Supplied material below:

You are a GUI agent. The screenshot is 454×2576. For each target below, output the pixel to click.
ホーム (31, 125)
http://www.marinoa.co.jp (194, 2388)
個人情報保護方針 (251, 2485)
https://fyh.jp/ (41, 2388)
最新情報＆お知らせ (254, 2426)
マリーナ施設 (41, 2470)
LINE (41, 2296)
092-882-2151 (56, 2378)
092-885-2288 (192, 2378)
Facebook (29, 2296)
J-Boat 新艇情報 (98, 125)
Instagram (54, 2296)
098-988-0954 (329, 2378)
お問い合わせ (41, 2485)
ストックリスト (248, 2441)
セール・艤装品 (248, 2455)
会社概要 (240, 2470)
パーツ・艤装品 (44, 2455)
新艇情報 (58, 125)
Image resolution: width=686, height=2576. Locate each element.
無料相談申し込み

End of Supplied material.
Supplied material below:

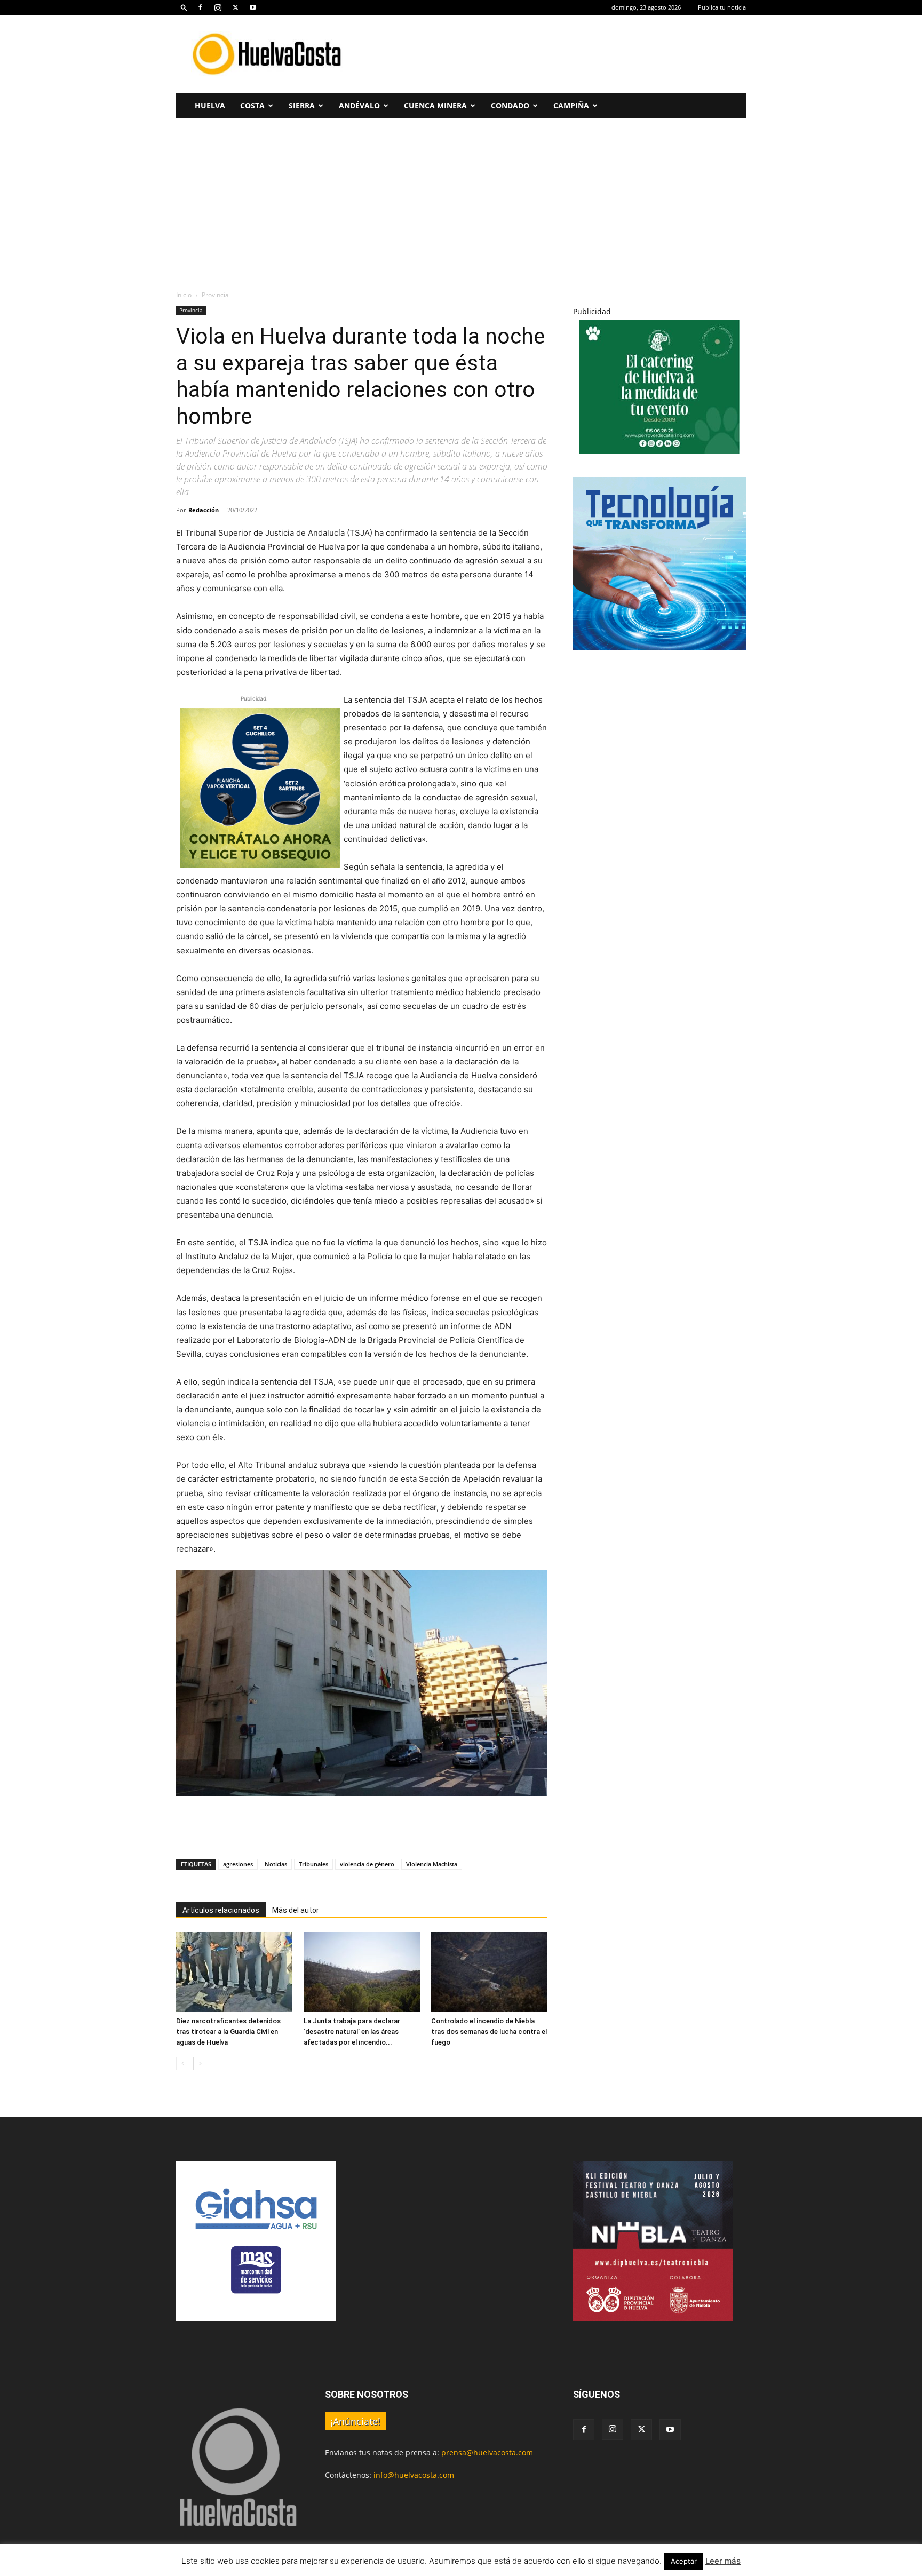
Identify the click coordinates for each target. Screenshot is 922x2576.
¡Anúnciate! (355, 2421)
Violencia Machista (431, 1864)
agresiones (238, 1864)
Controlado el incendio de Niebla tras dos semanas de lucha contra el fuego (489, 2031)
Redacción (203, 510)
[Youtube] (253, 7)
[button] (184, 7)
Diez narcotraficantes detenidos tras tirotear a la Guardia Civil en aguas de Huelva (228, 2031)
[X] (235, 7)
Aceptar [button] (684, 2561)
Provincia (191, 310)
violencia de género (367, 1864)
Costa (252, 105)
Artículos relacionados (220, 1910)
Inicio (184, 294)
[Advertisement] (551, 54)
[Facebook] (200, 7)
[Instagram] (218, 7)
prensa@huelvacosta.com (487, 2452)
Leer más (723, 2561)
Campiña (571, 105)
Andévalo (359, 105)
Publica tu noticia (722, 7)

End of Supplied material.
Supplied material below:

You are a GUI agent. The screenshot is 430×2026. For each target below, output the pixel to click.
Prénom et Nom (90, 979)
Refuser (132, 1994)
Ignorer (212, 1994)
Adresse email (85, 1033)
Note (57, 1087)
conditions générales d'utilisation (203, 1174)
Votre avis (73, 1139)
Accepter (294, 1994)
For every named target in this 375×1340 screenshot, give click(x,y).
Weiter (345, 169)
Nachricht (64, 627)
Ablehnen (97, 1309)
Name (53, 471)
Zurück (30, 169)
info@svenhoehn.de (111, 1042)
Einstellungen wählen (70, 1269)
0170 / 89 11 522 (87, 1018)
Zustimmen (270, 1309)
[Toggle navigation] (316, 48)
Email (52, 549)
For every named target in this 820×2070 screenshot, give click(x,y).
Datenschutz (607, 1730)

End of Supplied material.

▸ What is expected:
Figure out how many lines above include the string "give", then report that number and nothing else.

▸ Solution to the problem:
2